An Italian chef and culinary raconteur known as “The Boho Chef” will be visiting Leeds for the first time next week, when he stages a cookery demonstration at the new OnRoundhay Festival, in Roundhay Park, on Saturday September 17.
Stefano Corvucci is head of the Culinary Institute of Bologna – or CIBO as it is also known – a clever play on the Italian word for food.
CIBO is the only purpose-built cookery school in the city known as “La Grassa” in Italy, because it is regarded as the cradle of all that is great in Italian culinary tradition. The city gave the world ragù, tortelloni – supposedly invented after a peeping Tom spotted a woman’s navel through a keyhole – and tagliatelle, but also a passion for food that foodies everywhere can now relate to.
Bologna is part of the region of Emilia Romagna, which is also renowned for delicacies such as Parmigiano Reggiano (Parmesan cheese), mortadella and Parma ham, so Stefano will deliver insights from a rich food heritage when demonstrating at OnRoundhay, where he plans to create a ricotta and spinach handmade pasta roll.
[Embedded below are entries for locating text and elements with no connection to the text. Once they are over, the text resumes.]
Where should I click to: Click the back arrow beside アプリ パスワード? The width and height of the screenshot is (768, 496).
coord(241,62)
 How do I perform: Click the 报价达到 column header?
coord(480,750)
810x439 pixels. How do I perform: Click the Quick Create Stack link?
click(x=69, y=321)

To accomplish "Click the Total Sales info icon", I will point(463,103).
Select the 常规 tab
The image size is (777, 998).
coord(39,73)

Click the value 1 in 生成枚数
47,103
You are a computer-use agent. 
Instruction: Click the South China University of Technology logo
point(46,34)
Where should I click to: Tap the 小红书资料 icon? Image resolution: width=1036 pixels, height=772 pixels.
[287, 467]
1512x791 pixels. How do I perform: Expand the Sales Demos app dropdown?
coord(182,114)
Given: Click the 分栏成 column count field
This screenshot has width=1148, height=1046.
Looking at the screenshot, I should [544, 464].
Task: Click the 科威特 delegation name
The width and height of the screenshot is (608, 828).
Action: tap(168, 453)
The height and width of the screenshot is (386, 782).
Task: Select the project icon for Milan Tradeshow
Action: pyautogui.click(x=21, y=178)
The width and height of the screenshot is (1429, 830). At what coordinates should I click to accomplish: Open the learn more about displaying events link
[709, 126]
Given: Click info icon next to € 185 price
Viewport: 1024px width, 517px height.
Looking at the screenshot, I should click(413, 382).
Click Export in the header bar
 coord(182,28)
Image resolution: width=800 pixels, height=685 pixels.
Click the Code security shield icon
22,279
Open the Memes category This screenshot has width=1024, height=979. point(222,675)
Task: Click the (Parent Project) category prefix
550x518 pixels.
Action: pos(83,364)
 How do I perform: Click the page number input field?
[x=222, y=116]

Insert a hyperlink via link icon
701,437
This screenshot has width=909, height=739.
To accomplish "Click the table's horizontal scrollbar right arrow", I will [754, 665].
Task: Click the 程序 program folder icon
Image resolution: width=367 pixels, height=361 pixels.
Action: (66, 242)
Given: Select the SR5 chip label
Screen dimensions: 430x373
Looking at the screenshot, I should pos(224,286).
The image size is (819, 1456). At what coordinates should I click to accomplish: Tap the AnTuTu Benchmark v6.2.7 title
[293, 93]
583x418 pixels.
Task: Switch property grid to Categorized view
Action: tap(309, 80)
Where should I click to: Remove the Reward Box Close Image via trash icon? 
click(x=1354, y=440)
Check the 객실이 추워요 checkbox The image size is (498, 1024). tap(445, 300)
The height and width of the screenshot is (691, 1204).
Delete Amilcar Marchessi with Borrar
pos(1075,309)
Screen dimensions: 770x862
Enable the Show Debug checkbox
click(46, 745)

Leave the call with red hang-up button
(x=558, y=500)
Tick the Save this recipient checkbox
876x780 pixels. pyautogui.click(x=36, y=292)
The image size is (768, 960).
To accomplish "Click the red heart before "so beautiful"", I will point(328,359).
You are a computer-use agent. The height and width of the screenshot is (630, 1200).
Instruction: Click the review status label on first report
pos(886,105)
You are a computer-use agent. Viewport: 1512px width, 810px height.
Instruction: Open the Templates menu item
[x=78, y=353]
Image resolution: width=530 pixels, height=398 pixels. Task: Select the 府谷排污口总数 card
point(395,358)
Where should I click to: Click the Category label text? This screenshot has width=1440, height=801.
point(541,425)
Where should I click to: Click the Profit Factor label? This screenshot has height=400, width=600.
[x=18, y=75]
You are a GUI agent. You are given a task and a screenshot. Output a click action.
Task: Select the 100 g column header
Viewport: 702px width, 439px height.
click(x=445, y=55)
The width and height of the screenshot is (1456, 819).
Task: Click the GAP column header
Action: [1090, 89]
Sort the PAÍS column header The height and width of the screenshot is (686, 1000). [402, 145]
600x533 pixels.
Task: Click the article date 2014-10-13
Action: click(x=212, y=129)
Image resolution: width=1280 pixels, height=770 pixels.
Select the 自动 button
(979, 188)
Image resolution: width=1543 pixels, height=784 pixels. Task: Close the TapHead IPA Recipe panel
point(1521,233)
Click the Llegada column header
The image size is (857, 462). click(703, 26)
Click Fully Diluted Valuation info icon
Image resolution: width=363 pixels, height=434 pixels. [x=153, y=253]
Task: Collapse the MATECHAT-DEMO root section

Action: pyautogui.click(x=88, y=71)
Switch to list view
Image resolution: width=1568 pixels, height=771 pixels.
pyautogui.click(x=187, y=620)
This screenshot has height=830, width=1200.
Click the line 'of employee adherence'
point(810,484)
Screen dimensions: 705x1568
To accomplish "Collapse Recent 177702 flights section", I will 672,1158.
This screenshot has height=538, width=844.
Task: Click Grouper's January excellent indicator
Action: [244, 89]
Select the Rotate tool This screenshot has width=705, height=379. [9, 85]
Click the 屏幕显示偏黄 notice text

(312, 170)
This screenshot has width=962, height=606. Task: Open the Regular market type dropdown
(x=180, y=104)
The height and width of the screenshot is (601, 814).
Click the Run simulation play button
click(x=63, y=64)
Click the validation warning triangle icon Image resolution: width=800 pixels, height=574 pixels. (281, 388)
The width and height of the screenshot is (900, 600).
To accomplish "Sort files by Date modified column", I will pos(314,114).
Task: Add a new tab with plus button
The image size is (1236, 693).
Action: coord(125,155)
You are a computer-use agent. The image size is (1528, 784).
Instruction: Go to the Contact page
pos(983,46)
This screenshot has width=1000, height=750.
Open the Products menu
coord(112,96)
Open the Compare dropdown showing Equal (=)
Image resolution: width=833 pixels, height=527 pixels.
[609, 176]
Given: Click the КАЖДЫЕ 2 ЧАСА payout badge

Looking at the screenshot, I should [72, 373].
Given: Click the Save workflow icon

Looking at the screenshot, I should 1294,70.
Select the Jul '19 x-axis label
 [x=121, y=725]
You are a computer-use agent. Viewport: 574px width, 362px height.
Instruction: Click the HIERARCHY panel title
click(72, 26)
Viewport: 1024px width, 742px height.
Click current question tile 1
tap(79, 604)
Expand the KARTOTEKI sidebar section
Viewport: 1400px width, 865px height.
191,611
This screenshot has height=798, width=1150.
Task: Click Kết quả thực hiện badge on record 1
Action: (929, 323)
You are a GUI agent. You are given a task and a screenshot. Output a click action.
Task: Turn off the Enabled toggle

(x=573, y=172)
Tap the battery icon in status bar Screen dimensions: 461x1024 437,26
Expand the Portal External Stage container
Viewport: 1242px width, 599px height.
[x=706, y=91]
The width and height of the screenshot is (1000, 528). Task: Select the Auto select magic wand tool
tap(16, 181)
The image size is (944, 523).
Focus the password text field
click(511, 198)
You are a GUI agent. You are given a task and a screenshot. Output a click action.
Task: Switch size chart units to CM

Stefano will also be able to assist restaurateurs seeking inspiration for their eatery, as he also offers a restaurant consultancy service and trains chef at both CIBO, and in their own kitchens, even if the latter are in far-flung places like New York.
His Bologna-based restaurant, Trattoria del Rosso, with which CIBO shares its premises, is always bustling with diners wanting a great business lunch, or tourists who have been recommended to dine there. Any Italian restaurant floundering through being a me-too enterprise in England, can turn to Stefano for help in transforming it into a traditional Bolognese trattoria, with all the delights that brings.
Stefano greets coos seeking knowledge on how to cook the perfect ragù from all over the world, as they know this inspirational cookery school will not only teach them how to cook this delicacy, but also provide the pleasure of devouring it for lunch.
Many are from the USA and Canada, with Italian ancestry, but little knowledge of how to cook like their grandmothers did. What they won’t cook, as Stefano will tell the audience at OnRoundhay, is a tomato-laden dish and what they won’t then eat is ragù with spaghetti. These things simply don’t exist in Bologna!
Stefano’s business journey has been an interesting one. He abandoned a career in law to follow his foodie passion, having earned his degree from the prestigious University of Bologna. He has stayed true to authentic Italian cookery, whilst delivering a lively narrative in the kitchen, just like his culinary hero, Artusi – a 19th century, pioneering ‘foodie traveller’ who also emanated from Stefano’s home town of Forlì, in Emilia Romagna.
Artusi is credited with writing the first cookbook produced after Italy was unified in 1850, but this book was also full of tales of the adventures of Artusi and the encounters he had whilst travelling around Italy. It was this book that gave Stefano his love of cooking as, when a boy, his father would recount tales from it, whilst preparing food for his two sons.
Whilst cooking a first-class ragù, just like “nonna’s”, cooks heading to CIBO can now listen to Stefano’s own tales, whilst immersing themselves in Italian culture and enjoying CIBO’s own-label wine.
The other tutors at the school are also not ‘chefs’ in the true sense of the word, but passionate foodies just like Stefano. He makes it his policy to employ ‘brains’ not chefs with set and rigid ways of doing things. Lucia, the pasta cook, is a trained economist; Mattia is a trained mechanical engineer. Both abandoned their careers to follow their heart and teach others Italian food tradition.